“Today marked the third day of the conflict between Whirlpool and Backspin,” the news reporter said in a matter-of-fact tone. “Neither Super seems willing to back down yet as they vie for dominance over Cove City.” Her voice was calm and even throughout the story as if this was a weather report, and in many ways it was. Supers just happened, and there wasn’t much anyone could do about them. Just like the weather, sometimes it was good and sometimes it was bad, and the best anyone could really do about it was try and carry their proverbial umbrellas when it looked like rain.
Whirlpool had shown up in Cove City three years ago, drowned the previous Super who had been there, and been mostly unchallenged ever since which was quite a long while by Super standards. Most Supers either got bored or got chased out after a few months to a year. They were always looking for the next city over, a bigger one, or just something new. Of course, the bigger cities attracted the more powerful Supers. As far as size went, Cove City was a modest, medium sized city that enjoyed a half decent tourist trade.
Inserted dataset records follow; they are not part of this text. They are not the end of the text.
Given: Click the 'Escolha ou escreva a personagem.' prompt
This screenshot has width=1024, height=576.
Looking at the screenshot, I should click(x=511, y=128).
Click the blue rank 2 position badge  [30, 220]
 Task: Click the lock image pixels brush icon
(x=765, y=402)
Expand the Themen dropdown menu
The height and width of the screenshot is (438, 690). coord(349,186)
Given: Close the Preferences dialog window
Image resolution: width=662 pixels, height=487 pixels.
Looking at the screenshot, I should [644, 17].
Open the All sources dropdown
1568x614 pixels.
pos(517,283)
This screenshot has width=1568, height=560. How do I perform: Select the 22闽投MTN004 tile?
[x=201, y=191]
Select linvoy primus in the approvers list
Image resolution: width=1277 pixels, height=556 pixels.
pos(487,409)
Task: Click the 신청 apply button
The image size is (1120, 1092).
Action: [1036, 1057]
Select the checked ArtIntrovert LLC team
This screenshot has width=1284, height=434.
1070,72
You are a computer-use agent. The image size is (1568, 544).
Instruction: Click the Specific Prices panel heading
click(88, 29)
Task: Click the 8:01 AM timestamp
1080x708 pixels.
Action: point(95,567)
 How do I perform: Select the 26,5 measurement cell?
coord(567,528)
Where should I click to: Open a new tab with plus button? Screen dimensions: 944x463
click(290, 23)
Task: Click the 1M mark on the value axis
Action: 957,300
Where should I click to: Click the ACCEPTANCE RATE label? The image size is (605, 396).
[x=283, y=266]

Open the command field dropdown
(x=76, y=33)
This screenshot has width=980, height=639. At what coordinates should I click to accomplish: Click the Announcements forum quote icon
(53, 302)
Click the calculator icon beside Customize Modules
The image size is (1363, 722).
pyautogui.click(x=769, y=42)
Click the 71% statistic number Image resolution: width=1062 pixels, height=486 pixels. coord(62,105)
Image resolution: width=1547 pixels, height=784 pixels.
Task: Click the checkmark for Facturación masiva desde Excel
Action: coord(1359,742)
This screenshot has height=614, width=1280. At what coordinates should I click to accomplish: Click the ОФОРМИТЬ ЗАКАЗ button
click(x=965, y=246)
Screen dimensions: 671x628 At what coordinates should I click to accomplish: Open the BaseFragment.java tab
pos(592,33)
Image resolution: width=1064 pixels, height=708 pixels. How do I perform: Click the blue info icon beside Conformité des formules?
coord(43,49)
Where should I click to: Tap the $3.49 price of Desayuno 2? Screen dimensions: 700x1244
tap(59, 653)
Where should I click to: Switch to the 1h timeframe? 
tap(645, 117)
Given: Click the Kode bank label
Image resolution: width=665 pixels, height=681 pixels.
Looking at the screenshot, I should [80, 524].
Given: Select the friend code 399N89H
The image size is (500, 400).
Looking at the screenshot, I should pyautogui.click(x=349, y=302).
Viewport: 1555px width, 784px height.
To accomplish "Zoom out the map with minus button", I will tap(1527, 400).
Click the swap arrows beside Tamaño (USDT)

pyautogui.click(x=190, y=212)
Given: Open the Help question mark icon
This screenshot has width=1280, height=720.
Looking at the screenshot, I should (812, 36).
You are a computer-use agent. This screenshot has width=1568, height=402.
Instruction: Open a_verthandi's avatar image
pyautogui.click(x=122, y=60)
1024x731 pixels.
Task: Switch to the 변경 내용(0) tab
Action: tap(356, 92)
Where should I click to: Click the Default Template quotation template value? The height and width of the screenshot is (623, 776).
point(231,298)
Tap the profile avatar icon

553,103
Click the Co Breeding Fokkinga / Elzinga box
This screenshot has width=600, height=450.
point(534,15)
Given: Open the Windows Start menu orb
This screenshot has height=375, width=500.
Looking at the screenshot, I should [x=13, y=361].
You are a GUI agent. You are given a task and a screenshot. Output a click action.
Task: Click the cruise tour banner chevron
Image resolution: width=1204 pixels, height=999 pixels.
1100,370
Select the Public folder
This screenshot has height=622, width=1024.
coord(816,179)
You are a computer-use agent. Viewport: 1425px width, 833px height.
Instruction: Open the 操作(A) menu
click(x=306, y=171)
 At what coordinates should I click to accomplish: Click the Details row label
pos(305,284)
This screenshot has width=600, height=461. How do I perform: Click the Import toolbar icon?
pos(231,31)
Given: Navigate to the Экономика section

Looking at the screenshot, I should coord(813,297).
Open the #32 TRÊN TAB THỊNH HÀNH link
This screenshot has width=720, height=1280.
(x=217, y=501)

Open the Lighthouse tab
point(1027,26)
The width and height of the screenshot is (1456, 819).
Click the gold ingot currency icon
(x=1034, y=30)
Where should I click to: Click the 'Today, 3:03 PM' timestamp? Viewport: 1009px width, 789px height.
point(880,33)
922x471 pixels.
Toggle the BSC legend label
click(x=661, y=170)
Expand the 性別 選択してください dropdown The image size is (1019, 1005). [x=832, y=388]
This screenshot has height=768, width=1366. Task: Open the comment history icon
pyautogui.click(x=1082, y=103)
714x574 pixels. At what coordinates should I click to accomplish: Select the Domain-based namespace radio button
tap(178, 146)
Some Supers lorded over their cities like tyrants while others were content just to have their name plastered next to the city’s ‘Welcome’ signs. Whirlpool was mostly a hands-off sort of Super. He liked surfing and the waves near Cove City were pretty good. Sometimes he got upset with a boat that was blocking his view or something, but he only ever shifted the currents and moved them. He never actually hurt any of the people in Cove City. Even now during his battle with Backspin he had insisted they fight away from the city. This had cost him easy access to the ocean but also meant fewer civilian casualties.
All of this had been discussed, at length, by Toby’s parents. Toby, being only eleven, wasn’t brought into those conversations very often. That didn’t mean he wasn’t interested. He was very interested, in fact, but he never knew quite what to say that would really add anything to the conversation. He could sort of remember what it had been like before Whirlpool came to Cove City. The previous Super, a brutal, subhuman monster called Crusher, took a simple pleasure in going around and, well, crushing things. Usually, cars or buildings were the target but if people got in its way they tended to get crushed as well. The only saving grace was that Crusher wasn’t particularly fast and so most weeks it only crushed a few vehicles or buildings and Cove City was able to carry on, more or less, like normal.
“Maybe they’ll wipe each other out,” Toby’s dad said hopefully.
“Hmm, yeah,” Toby’s mom said with heavy sarcasm. “Then we’d be free to be picked off by whatever upstarts there are out there who haven’t fancied a go at Whirlpool.”
Toby’s parents rarely agreed on the issue of Supers. If it were up to his dad, all the Supers would be rounded up and executed. Good or bad, helpful or rampaging, it didn’t matter to him. They all had to go. His mom was more pragmatic about things. She liked how calm life had been with Whirlpool around and figured if he could hang around for a few more years then she was fine with that.
When Toby was younger, he’d asked his parents why they didn’t just move after their car had been crushed during the night.
“Everywhere has a Super to deal with,” his dad had said.
“And jobs don’t like to hire people who tend to jump ship at the first sign of a bad Super,” his mom added.
So Toby watched the nightly news and wondered how much longer Whirlpool and Backspin would keep at it, smashing each other around. Every Super had inhuman strength and healed incredibly fast, but then they each also had a smattering of unique powers. Whirlpool, of course, controlled water, but he could also control currents in the air to a certain extent, and some people suspected he had some limited flight abilities since many of his leaps didn’t exactly follow the normal rules, altered air currents or not.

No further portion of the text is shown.